┌─ Verilen Metin
Hakkımda

Fotoğrafım
Yaşam, yaşanmışlıkların yaşanılandan öteye gidebilmesidir.

19.04.2009

''Kozmopolit kalabalıklara mı atmak gerek şimdi kendimizi yoksa dört duvar arası ayrılık nöbetlerine mi?
 Kumbarama aşk kaçtı biriktiremiyorum zamanı.. ''

''Aşk kumbaramda biriktirip bozdurmaya kıyamadığım para gibisin, bozulsan kaç para edersin?''

28.09.2006

Emzikli yalnızlığım yine sütünü içmeyi unuttu bu gece. Anti-depresan boşvermişliğinde yaşadığım aşkları hoplatıyorum çitten, kim bilir kaç bine geldim..uyuyamıyorum..

Wake Me Up When September Ends

24.10.2005
(Küçük yaşlarda büyük aşklara gebeyken)

ekim bitmek üzere sevgilim,
ben hala düşler görüyorum, gerçekle karıştırıyorum. varlığının aslında hiç olmayışını anladıkça kabuslarımı çoğaltıyorum. acı veriyo içinde sen olan herşey. yani herşey her an acıtmaya meğilli;
damacanadan su doldururken sürahiye, ayakkabılarımı bağlarken, tekelin, DVDcinin önünden geçerken, kumandanın ses düğmesini ararken, frekans değiştirirken radyoda, sayfalarını çevirirken kitapların, uyurken, uykumda, uyanırken, uykusuzken, yaşıyo, yaşayabiliyo, nefes alabiliyoken yaptığım herşeyde yaptığımız bişey mutlaka dürtüklüyo seni unutma çabamı.
└─
■ **Görev Listesi**
(1) Hakkımda yazısında "Kumbarama aşk kaçtı" sözcükleriyle başlayan yerden aşağıya, "kaç bine geldim..uyuyamıyorum.." sözcükleriyle biten yere kadar her şeyi hiçbir değişiklik yapmadan yazdır.
(2) Ayrılık acısını anlatan Hakkımda yazısını, son cümlesinin ardından kaldığı yerden sürdür.
Bundan sonra gelen veri, Hakkımda yazısından ayrı bir malzemedir.
┌─ Sağlanan Veri
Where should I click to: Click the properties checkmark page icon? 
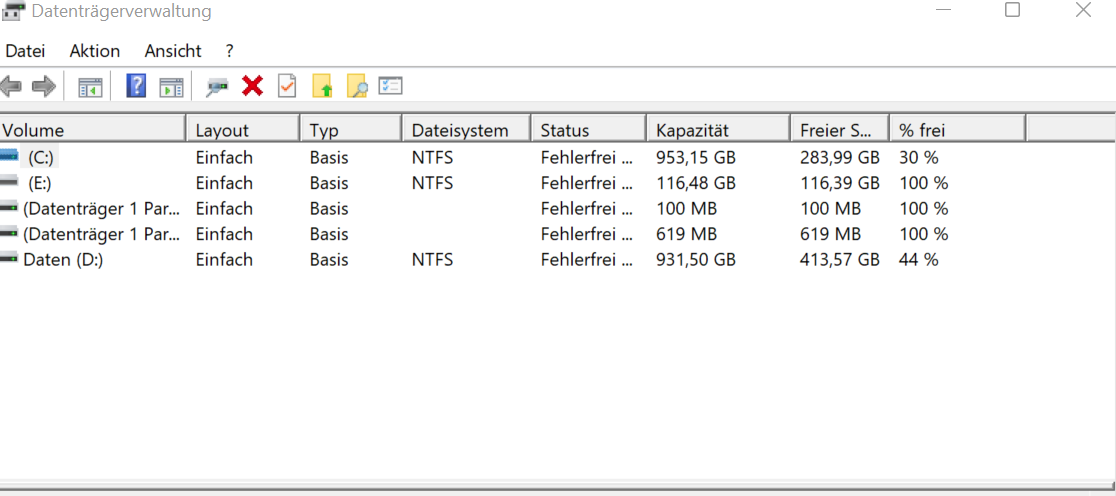click(x=287, y=87)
└─
■ **Yanıt Listesi**
(1)
Kumbarama aşk kaçtı biriktiremiyorum zamanı.. ''

''Aşk kumbaramda biriktirip bozdurmaya kıyamadığım para gibisin, bozulsan kaç para edersin?''

28.09.2006

Emzikli yalnızlığım yine sütünü içmeyi unuttu bu gece. Anti-depresan boşvermişliğinde yaşadığım aşkları hoplatıyorum çitten, kim bilir kaç bine geldim..uyuyamıyorum..

(2)
bir gün gelecekki, böyle kollarını bacaklarını kırıpta dönüp bakmadığım bi oyuncak muamelesi yapacakmışım sana.. varlığının varlığıma tehlikesi olduğuna inanan biri söyledi bunu bana. haklı belki. yokluğunda yaşamım böylesi tehdit altındayken varlığın kim bilir kaç ömrünün götürür ömrümün. ama olsun sevgilim hiçbir oyuncağım beni bu kadar eğlendirmemişti. bi gün gerçekten sıkılırım belki, kollarını bacaklarını koparır bi kenara koyarım seni, dönüp bakmam da yıllarca.. yeni oyuncaklarım olur, büyürüm bi ara oyuncak yaşım da geçer ama sonra bişey ararken eski kutusunda, bi kolun kayıp, bacakların kırık yüzük asık, seni görürüm. ellerim titrer yine sana dokunurken.. ama bu kez aşkla değil öfkeyle dokunurum sana, senden sonraki bütün oyuncaklarımı kaybettiğim için..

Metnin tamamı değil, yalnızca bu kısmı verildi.